## Document text
==*==

Trustees at Bede’s World in Jarrow, which tells the story of St Bede, the greatest of the Anglo-Saxon scholars, announced that the complex is no longer financially viable.
They blamed, in part, cuts in government funding before the site, which employed 27 and attracted around 70,000 visitors a year, ceased operations on Friday. It opened in 1993 at a cost of £9m and features a replica of an Anglo-Saxon farm with real animals.
The closure comes as number of museums in the North have shut their doors or are at risk of closing amid financial worries and austerity cuts, with the Museums Association warning that regions of England are at risk of becoming “cultural deserts”.
Lord Melvyn Bragg, who in 2010 introduced a new edition of Bede’s greatest work on the history of the English Church and its people, was dismayed. “The decision to close Bede’s World is depressingly characteristic,” he told The Independent. “The Venerable Bede is one of the greatest figures in British history. In fact, his own books and the contemporary Lindisfarne Gospels were the foundations of British culture and both are world famous and rightly so. He comes at a time when the North-east, Northumbria, made the first foundations of what would become a united England.”
He added: “Again and again, when authorities are in trouble, they take it out on culture, which they see as a soft target. Lancashire County Council has closed five museums and the National Media Museum in Bradford is under pressure, and on it goes. These places are our heritage and without them we are just another generation beached up on what happens next. With them, we teach ourselves what has been learned back through centuries and enrich our lives by doing so. What is totally depressing and gives no service at all to this generation and offers a bleak inheritance to the next generation and for generations to come is the regularity of hundreds of years with which London has kicked the North in the teeth.”

==*==

## Collected material
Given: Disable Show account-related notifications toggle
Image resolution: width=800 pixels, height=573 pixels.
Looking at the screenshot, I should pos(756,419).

==*==

## Task list
(1) In the article about the closure of Bede's World, how many visitors did the site attract each year?
(2) Please rewrite the paragraph of the Bede's World closure article beginning "They blamed, in part" as a short list that keeps its main facts.
(3) Carry on the article about the closure of Bede's World from its final sentence.

## Set of answers
(1) Around 70,000 visitors a year.

(2)
- Government funding cuts were partly blamed.
- The site employed 27 people and drew around 70,000 visitors a year.
- It ceased operations on Friday.
- It opened in 1993 at a cost of £9m.
- It features a replica Anglo-Saxon farm with real animals.

(3)
Amid calls for the museum to be reopened, another peer, former Newcastle City Council leader Lord Beecham, has also criticised the North-South divide in arts funding and has said museums in the region are fighting for survival while millions are being ploughed into London-based cultural projects. Lord Beecham has tabled a question in the Lords asking the Government what steps are being taken to ensure the museum reopens after describing the closure as “a grave blow”.
An imbalance in arts funding between London and the regions was highlighted in a 2013 report, Rebalancing our Cultural Capital, by Northumberland-based consultants.
Council leaders insist they have cut no funding for Bede’s World and say the museum received its full financial grant for the current financial year. A spokeswoman for South Tyneside Council said: “Despite receiving substantial support from the council, Bede’s World is closing. This is because it is not currently financially viable and the charitable trust which managed the attraction has gone into liquidation. The council is currently looking to find a more affordable way to keep the facility open.”